> YOUR OBJECTIVE: Please reproduce, word for word, the stretch of the MLB power rankings analysis from "I am heavily" to "of team performance.".

> EXTRACTED TEXT:
───

Analysis: MLB Power Rankings, A New Statistical Stratification of Analyzing and Projecting Team Performance


I am of the mindset that a weekly power ranking fails to accurately reflect the MLB’s rankings. It’s useful to demonstrate weekly trends but fails to effectively stratify a team against its peers in any meaningful way.  Teams get hot, or play poor competition and go on streaks similar to what the Rays did earlier in the year when they began closing ground on the division-leading Red Sox. Week-to-week teams can rise or fall significantly, and while it makes an interesting read, the weekly rankings don’t mean much. A periodic ranking over quarters of the season paints a more complete picture of what’s happening, and with this in mind, I set out to stratify the league through the first ~60 games.  

I am stratifying teams based off of a new system that I’ve created that focuses on statistical analysis rather than simply a team’s win-loss record. This counters the popular argument that ‘you are your record,’ but this is a Power Rankings, not a simple breakdown of standings and a team’s performance/trend over their last 10 games. The purpose of this approach to stratification is to determine how talented a team truly is. Some teams may be playing well, but due to strength of schedule, or catching a streaking team, they may be underperforming their actual ability. Similarly, a bad team may be overperforming. To say that a team’s record has a spurious relationship with their talent is foolish, but I don’t think it tells the entire story. I predict that the weighted variables that I will be presenting in these rankings will correlate strongly with a team’s record. 

I am heavily stealing the propositions made by Eric Walker and Bill James, the fathers of sabermetrics to contribute to my narrative and give context to my weighted categories. I choose five variables to assist in creating my power rankings. Surprisingly, or not, runs scored, runs against, and wins are not included in the calculation. Instead, I chose variables that when combined tell a story about the team. Earned Run Average (ERA), Batting Average (BA), Fielding Percentage (FP), On-base Plus Slugging (OPS), and Walks and Hits Per Inning Pitched (WHIP). When combined, these statistics offer a holistic measurement of team performance.

───

> GIVEN INFORMATION:

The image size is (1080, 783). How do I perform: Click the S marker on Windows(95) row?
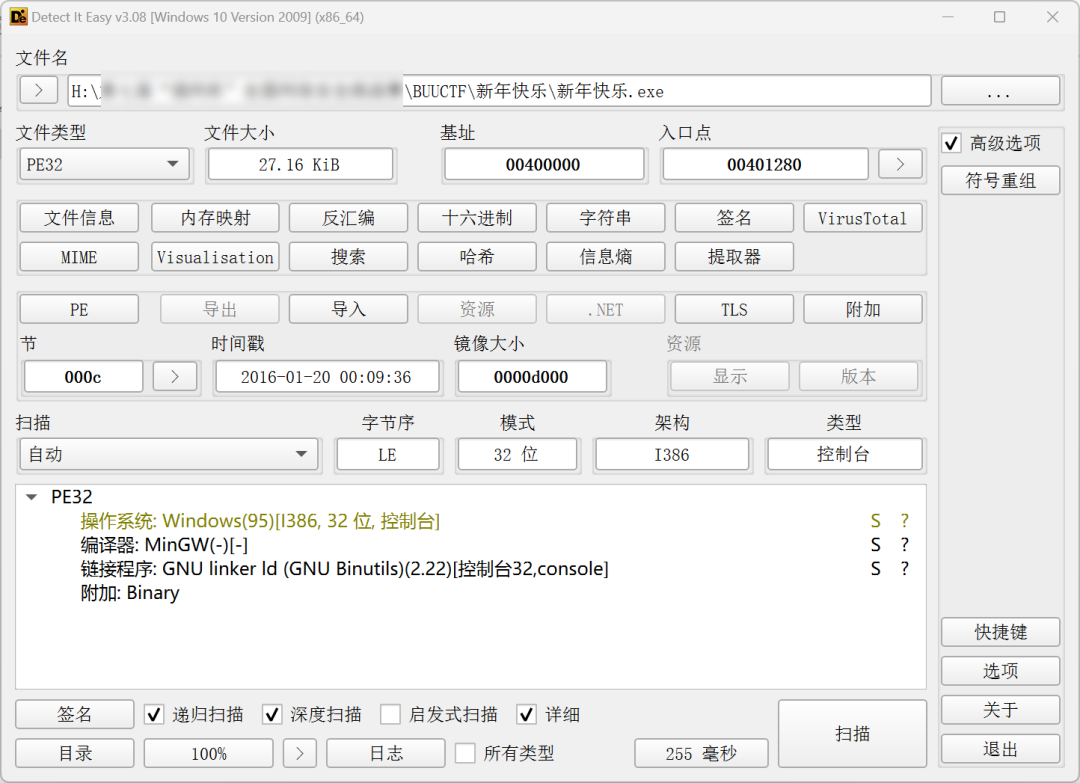pyautogui.click(x=875, y=521)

───

> PROBLEM SOLUTION:
I am heavily stealing the propositions made by Eric Walker and Bill James, the fathers of sabermetrics to contribute to my narrative and give context to my weighted categories. I choose five variables to assist in creating my power rankings. Surprisingly, or not, runs scored, runs against, and wins are not included in the calculation. Instead, I chose variables that when combined tell a story about the team. Earned Run Average (ERA), Batting Average (BA), Fielding Percentage (FP), On-base Plus Slugging (OPS), and Walks and Hits Per Inning Pitched (WHIP). When combined, these statistics offer a holistic measurement of team performance.